- [Exercise]: Please sum up the breastfeeding text below in two sentences.

- [Excerpt]:
※ ※ ※

Breastfeeding your baby has numerous benefits for both of you. For you, it reduces your lifetime risk of getting one of the most common cancers; breast cancer. It also reduces the risk of ovarian cancer and osteoporosis. For your baby it helps to protect him or her from infections due to the infection fighting proteins in it called “antibodies”. Your baby receives these proteins which are effectively your immune systems memory from a lifetime of exposure to infections. This can be really important in the first few weeks and months of life when your baby is still small and less able to fight infections. It also reduces the risk of cot death, obesity and cardiovascular disease in adulthood.
Whilst this all sounds great, what comes unexpected to many new mums is how difficult (and sometimes painful) breastfeeding can be. So it is good to be prepared. Learning how to latch your baby on properly (not as easy as it sounds!) reduces the risk of nipple trauma and makes feeding more comfortable as well as more effective. The baby needs to take the areola into its mouth (the flat part of the nipple) so that the nipple itself reaches as far as the soft palate. Antenatal classes will often cover how to breastfeed but by the time the baby arrives you may have forgotten and putting theory into practice can be hard. Your midwife on the postnatal ward will be busy but happy to help you with latching your baby on. Your community midwife can also help although this help is confined to the time of their home visits. Make sure you get help with the first few feeds, don’t struggle alone as once you have sore nipples they will be sore for a few feeds afterwards even once technique is corrected. In the community there are breastfeeding support specialists, ask your midwife for more details or they may have provided a leaflet in your antenatal pack. If you are really struggling sometimes an admission to a postnatal ward can be arranged depending on bed availability.

※ ※ ※

- [Given entries]:
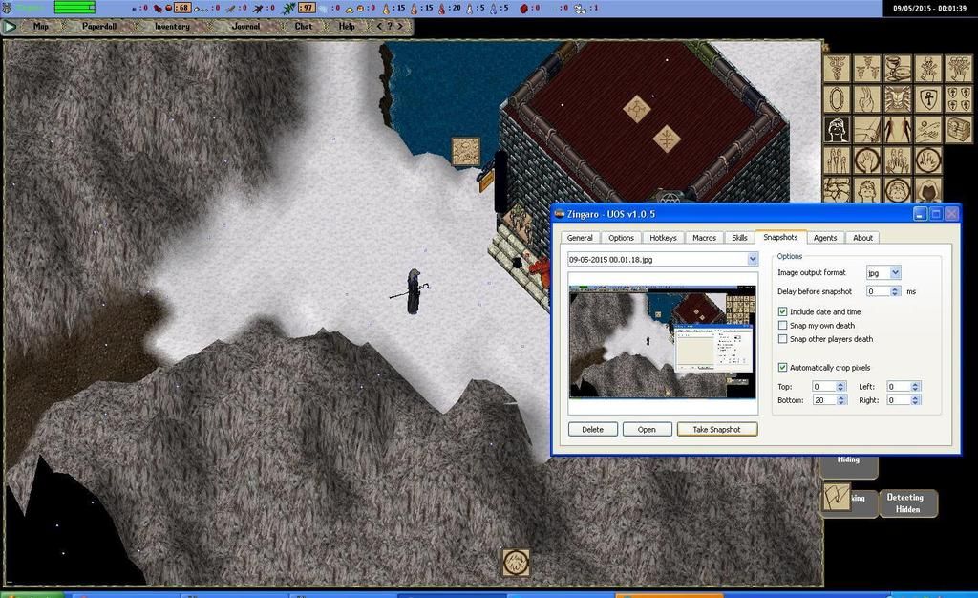Image resolution: width=978 pixels, height=598 pixels.
Task: Select the chalice and plate spell icon
Action: click(898, 68)
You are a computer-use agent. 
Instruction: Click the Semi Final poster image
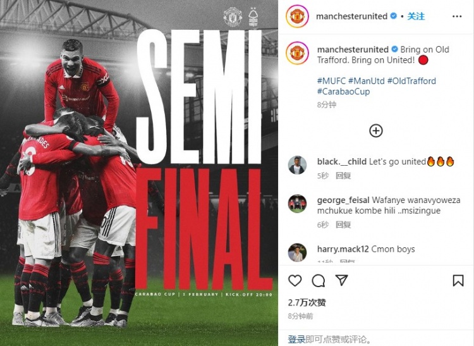click(139, 173)
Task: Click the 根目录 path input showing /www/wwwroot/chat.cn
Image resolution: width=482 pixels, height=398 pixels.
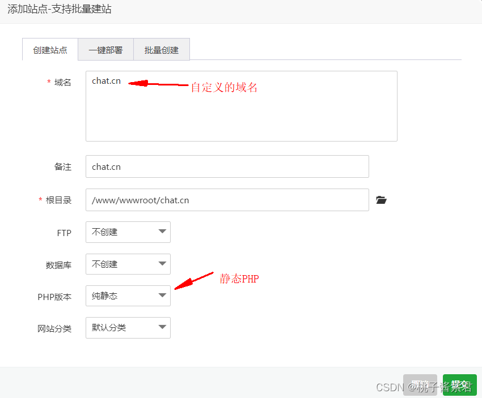Action: (227, 200)
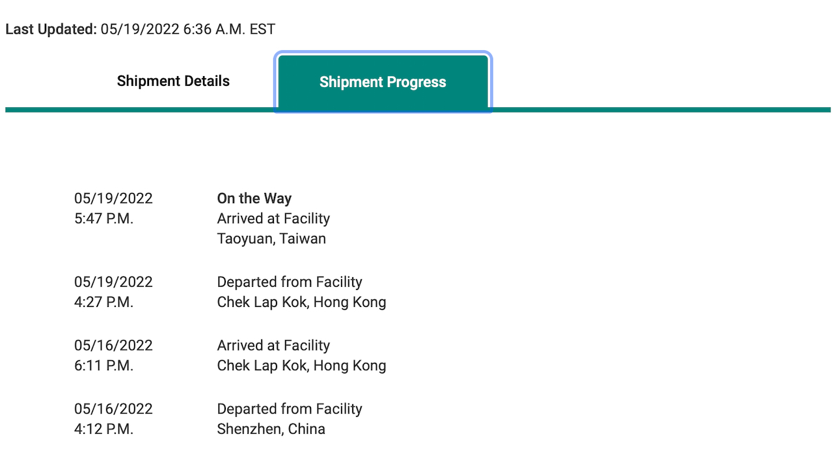
Task: Click the 5:47 P.M. time entry
Action: click(104, 219)
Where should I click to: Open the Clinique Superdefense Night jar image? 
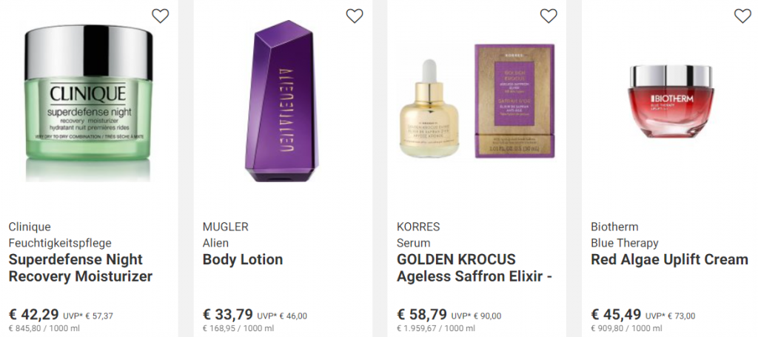pos(89,102)
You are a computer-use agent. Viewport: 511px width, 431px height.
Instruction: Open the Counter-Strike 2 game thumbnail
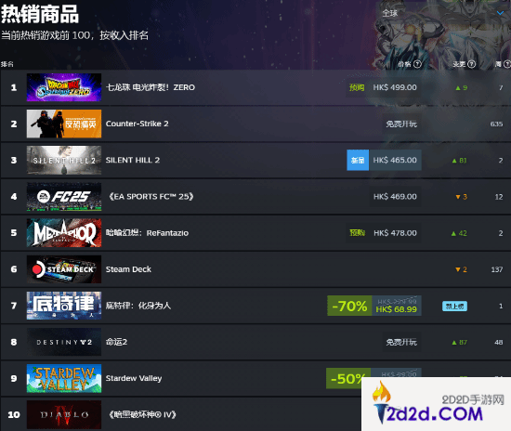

※ ※ ※

- [Answer box]: Breastfeeding lowers the mother's risk of breast cancer, ovarian cancer and osteoporosis, and it protects the baby from infections through antibodies while also reducing the risk of cot death, obesity and cardiovascular disease in adulthood. Because breastfeeding can be difficult and sometimes painful, learning to latch the baby on properly matters, and help is available from midwives on the postnatal ward, community midwives and breastfeeding support specialists.